Brief »
Each record below should be returned exactly, with its pictures left out.
*** Opening of Provided data ***
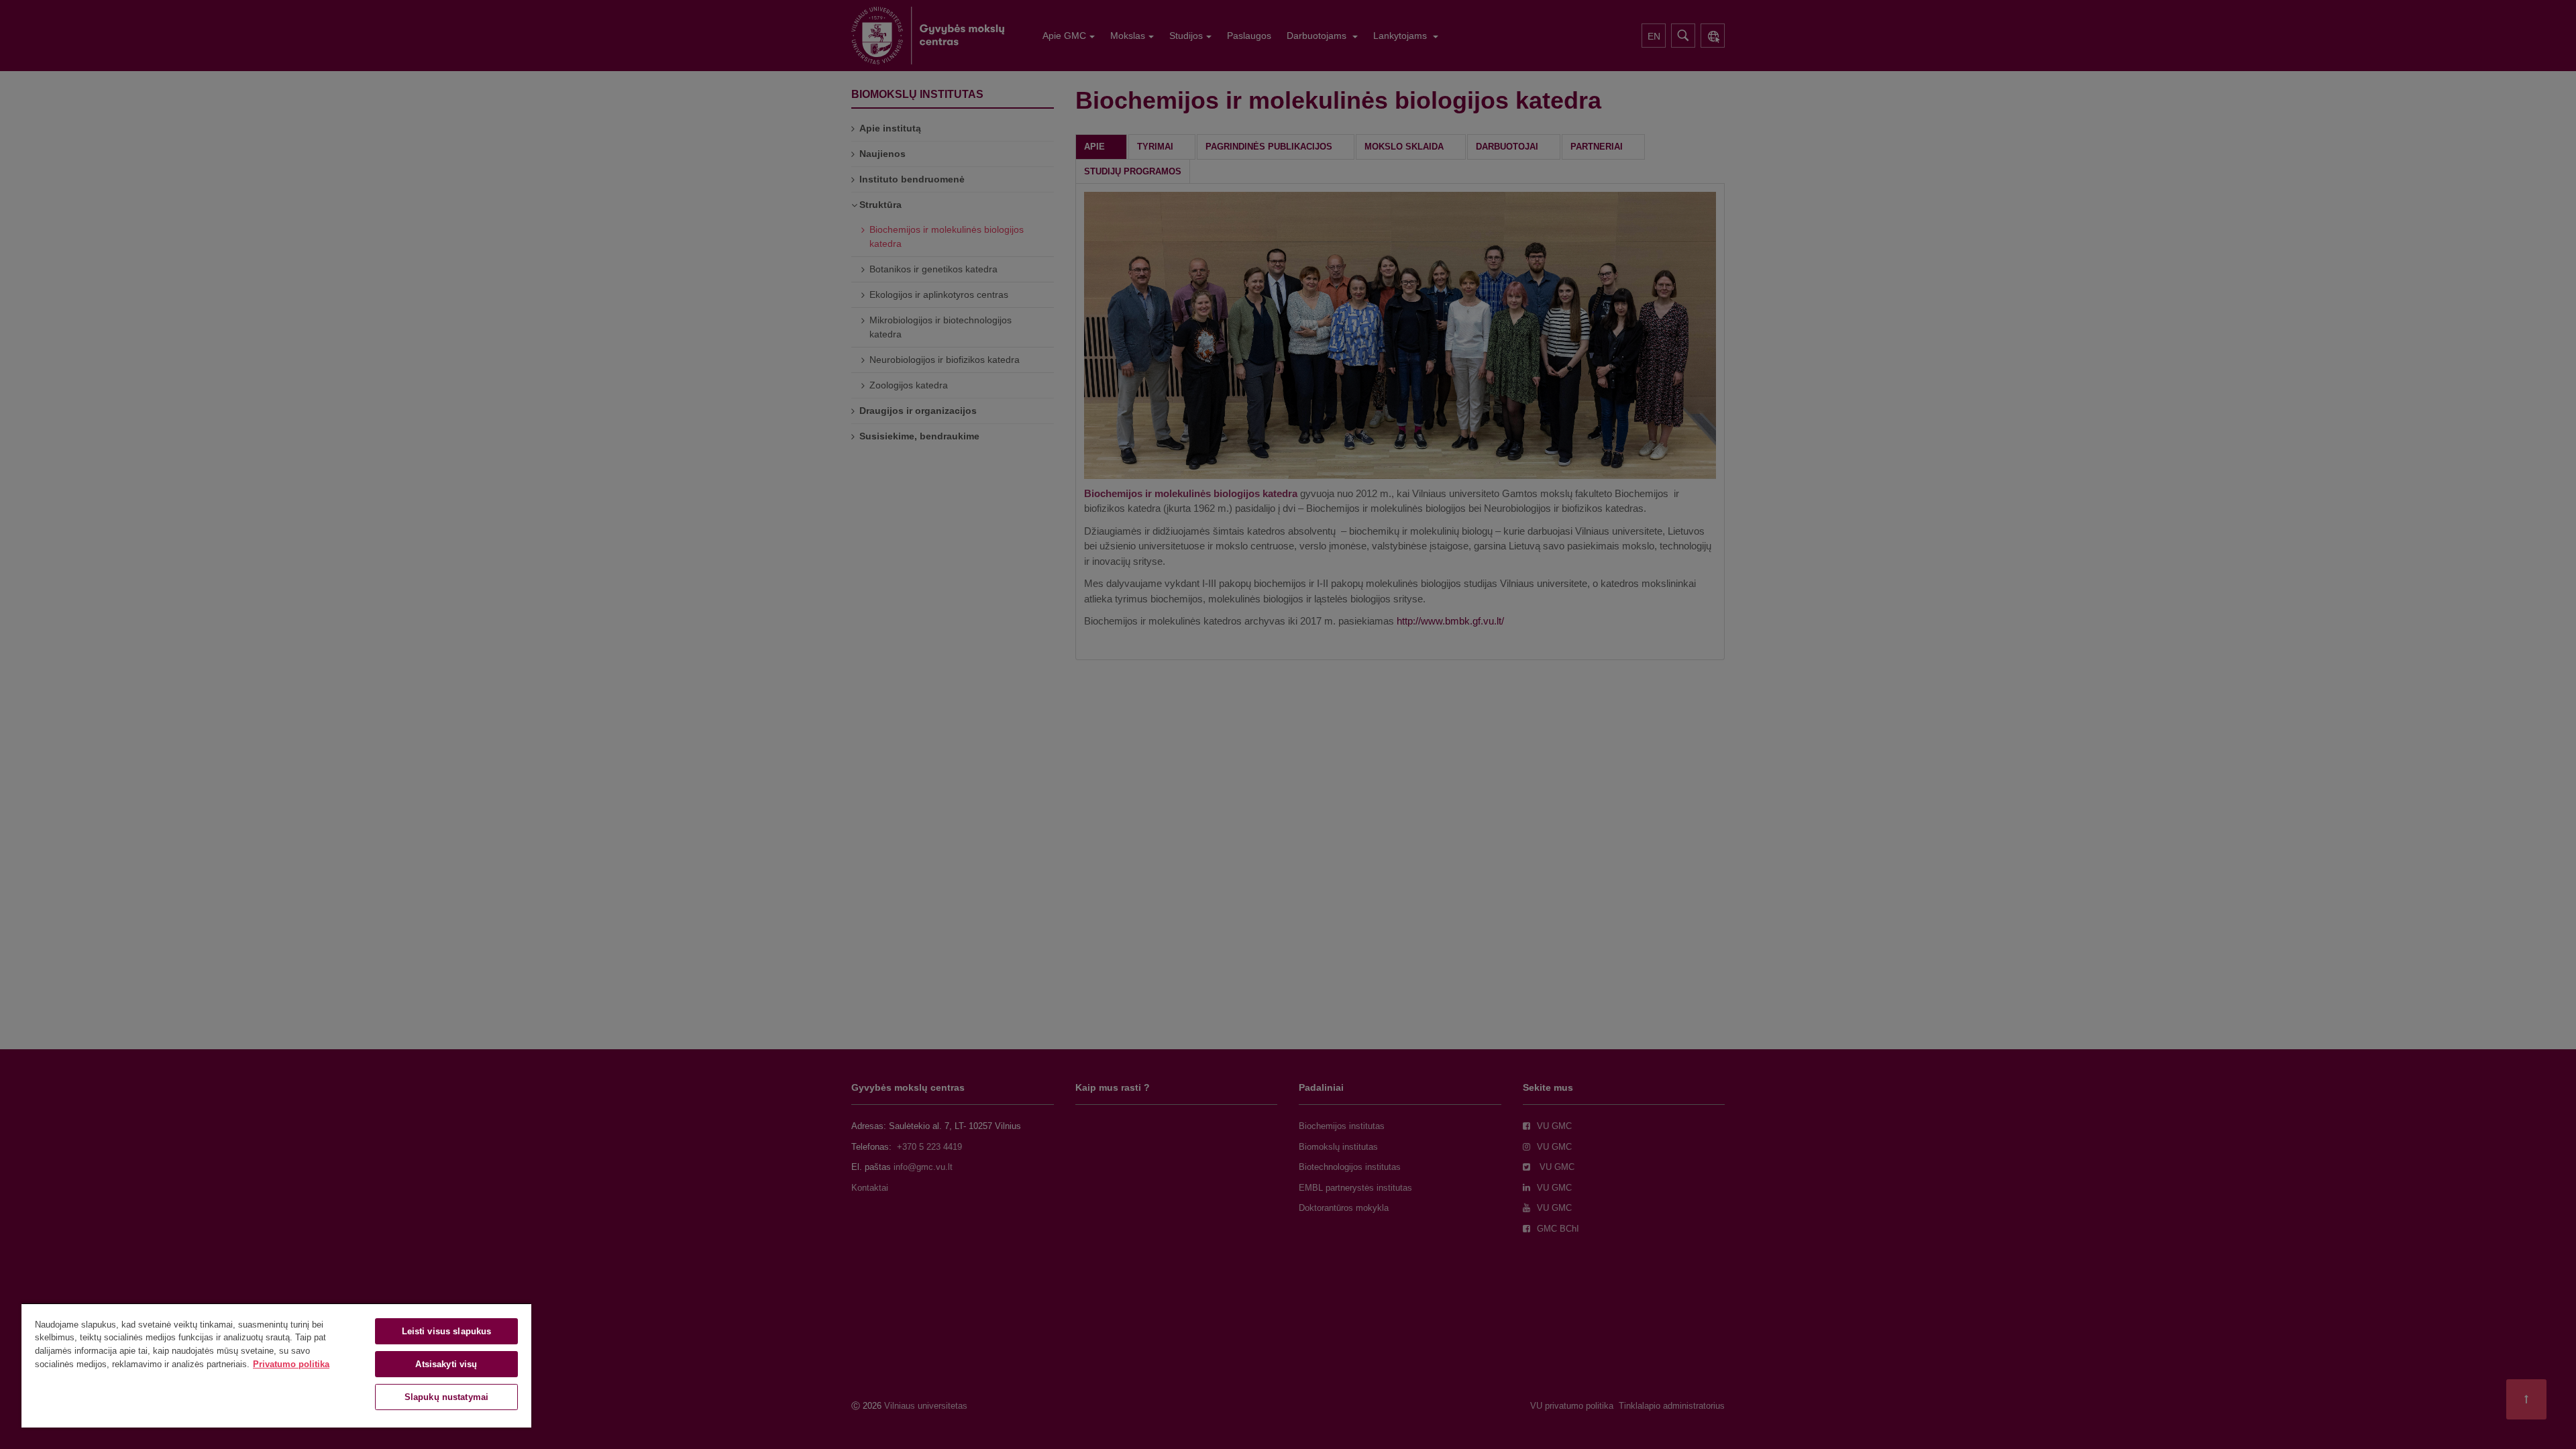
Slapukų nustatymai (446, 1397)
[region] (276, 1365)
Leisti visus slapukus (447, 1331)
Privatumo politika (291, 1364)
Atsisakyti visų (446, 1364)
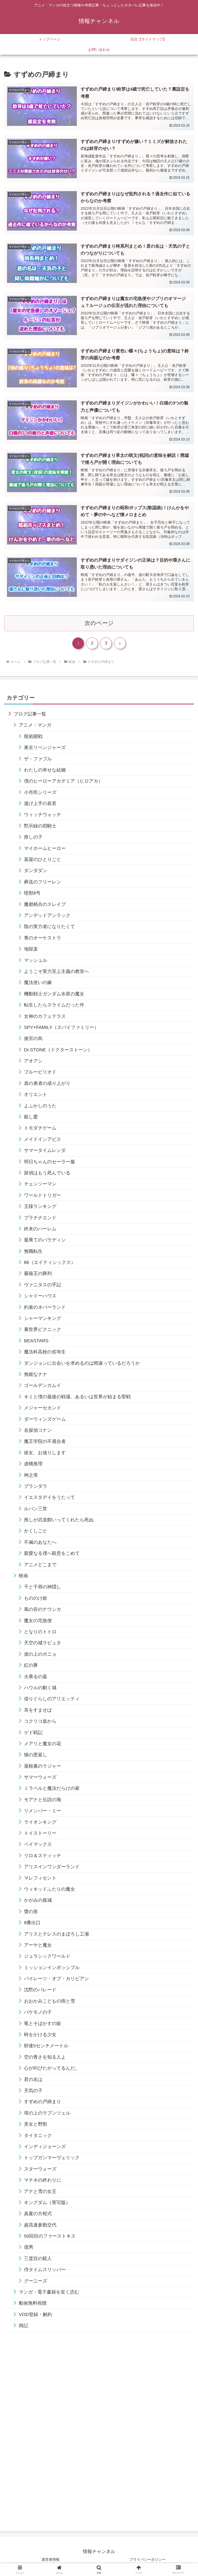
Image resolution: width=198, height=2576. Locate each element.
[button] (182, 1412)
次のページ (99, 623)
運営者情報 (51, 2559)
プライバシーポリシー (147, 2559)
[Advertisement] (42, 2431)
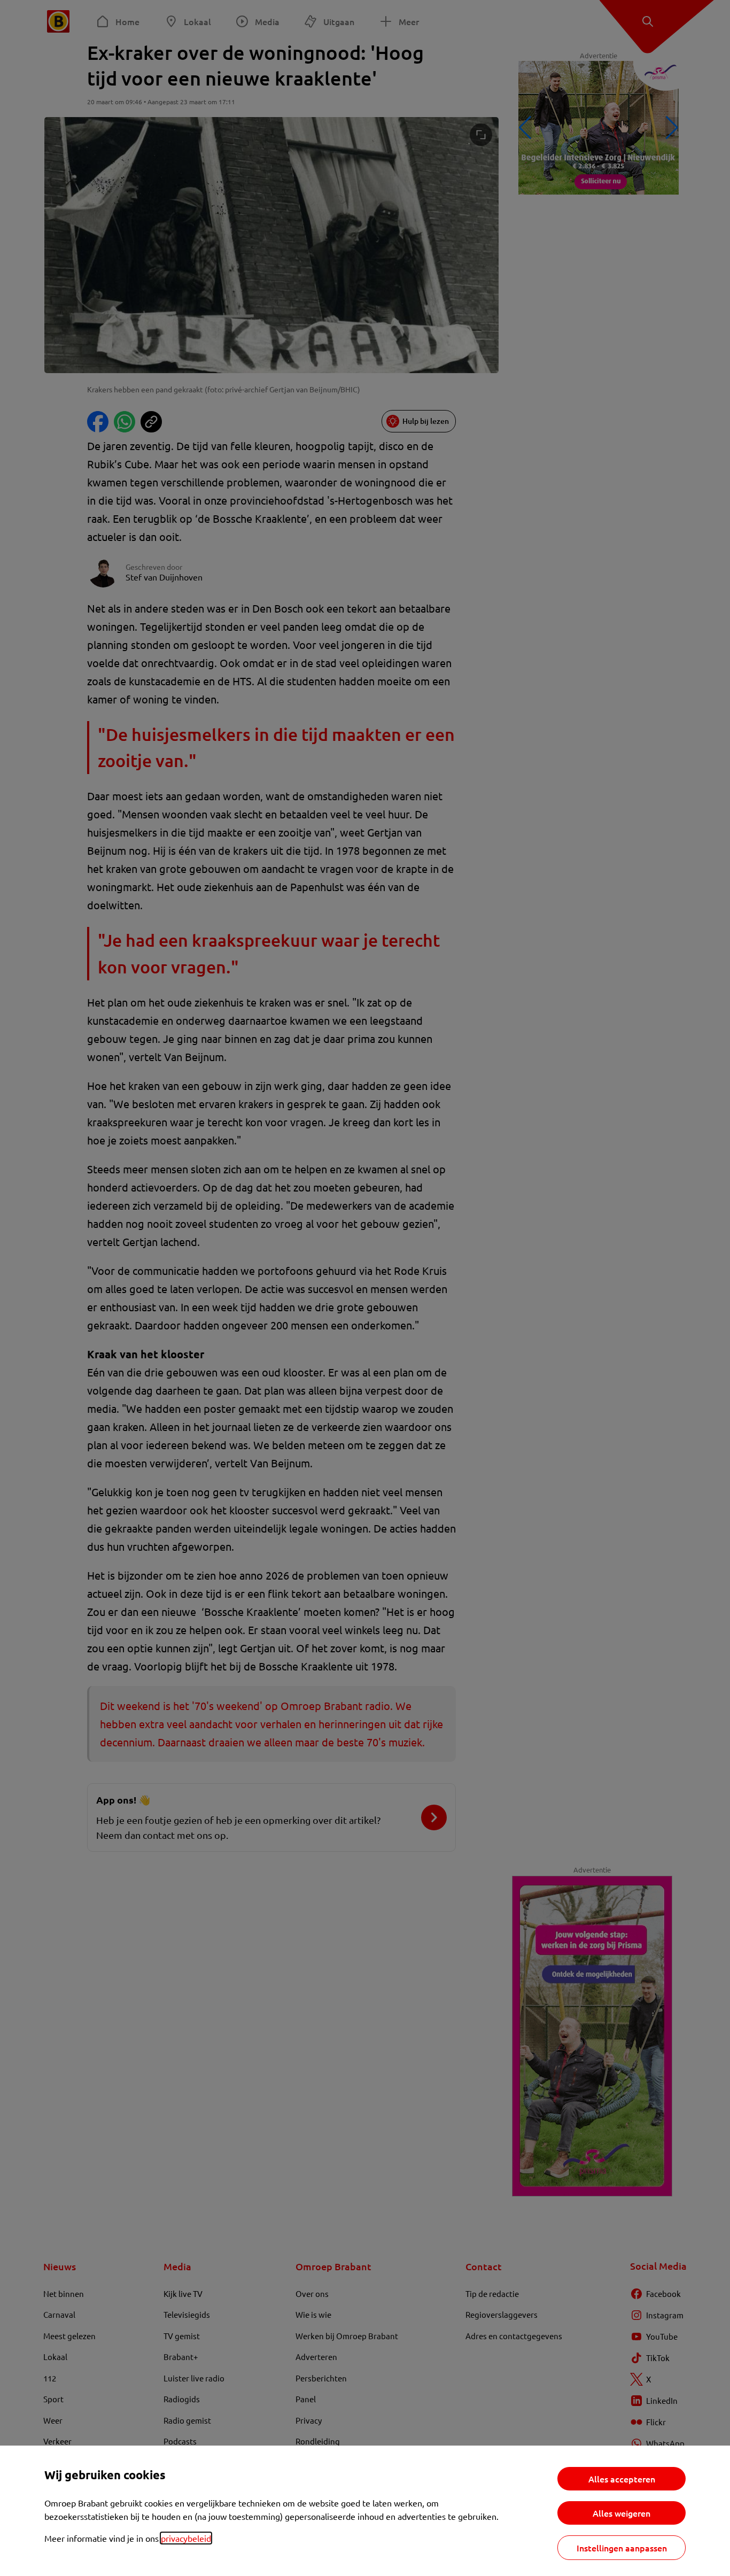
*** Close of Provided data ***
Response to this task »
Slapukų nustatymai (446, 1397)
[region] (276, 1365)
Leisti visus slapukus (447, 1331)
Privatumo politika (291, 1364)
Atsisakyti visų (446, 1364)
Image resolution: width=198, height=2576. Locate each element.
[button] (182, 1412)
次のページ (99, 623)
運営者情報 (51, 2559)
プライバシーポリシー (147, 2559)
[Advertisement] (42, 2431)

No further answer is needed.